歴史に限らず、人に会ったり、旅をしたり、日常を離れて、いつもと違う経験をするだけでもいいんです。「当たり前」や「常識」に囲まれた心地のいい場所を抜け出して、意識的に自分を客観視せざるをえない状態をつくっていく。すると、自分の価値観が絶対ではないことが分かってくるのではないでしょうか。
――逆に「自分の価値観」にこだわりたい人もいますよね。例えば一定レベルの暮らしを維持しながら、仕事よりも生活を楽しみたいという安定志向の強い若者も増えています。
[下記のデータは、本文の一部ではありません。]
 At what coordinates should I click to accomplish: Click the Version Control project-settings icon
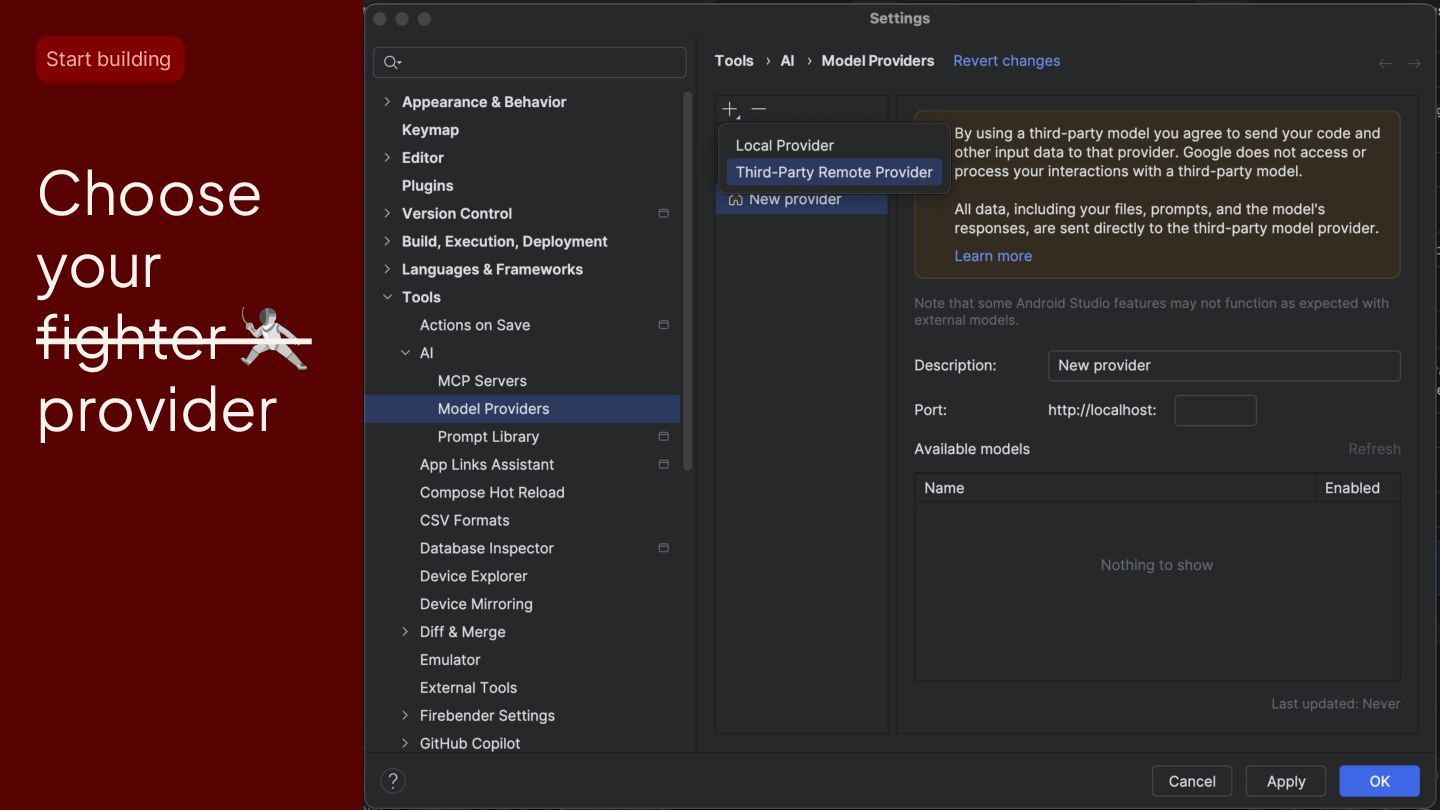pos(663,214)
深井 残念ながら、不確実性が増しているこの時代に、環境の変化がない生き方を望むのは無理です。歴史を振り返っても、多くの人が「大規模な戦争は起きないだろう」とタカを括っていたのに、結果的には世界が第一次世界大戦に突入していった。それと同じように、はっきり言って無理なんです。戦国時代に、「平和で静かに暮らしたい」と言っているようなものですから。
僕はみなさんに対して、「これから不確実な世界で生きるんだから覚悟しろ」と脅したいわけではありません。そんな時代でも教養を身につけることで、世界の一定の仕組みやルールを知ることができるのではないか、と考えているからです。
教養がない状態というのは、例えるなら、コートの大きさやゴールの存在、ルールを知らずに、サッカーをプレイしているようなものです。サッカーというのは、手を使わず、足でボールを蹴って運び、相手チームのゴールに入れることで得点が得られるスポーツです。そういった基本的なルールやコートの大体の大きさ、ゴールのある場所など、そもそもの仕組みを知ることなく、サッカーをプレイするのは難しいでしょう。
教養を持つということは、こうしたレベルで世界の一定の仕組みやルールを知ることです。ここでサイドラインを越えたら相手チームのスローイングになるな、ということが分かれば、自分がどう動けばいいのか分かります。同じように教養を身につけていれば、自分がいまどう動けば、どんな結果が起こるということが、ある程度見通せるようになるのではないでしょうか。
だからこそ、歴史を通して教養を身につけ、様々な時代に生きた人たちと自分を比較しながら、メタ認知の力を高めることが重要なんです。それによって、どんな時代にも適応できる生き方や働き方について考えることができるようになりますから。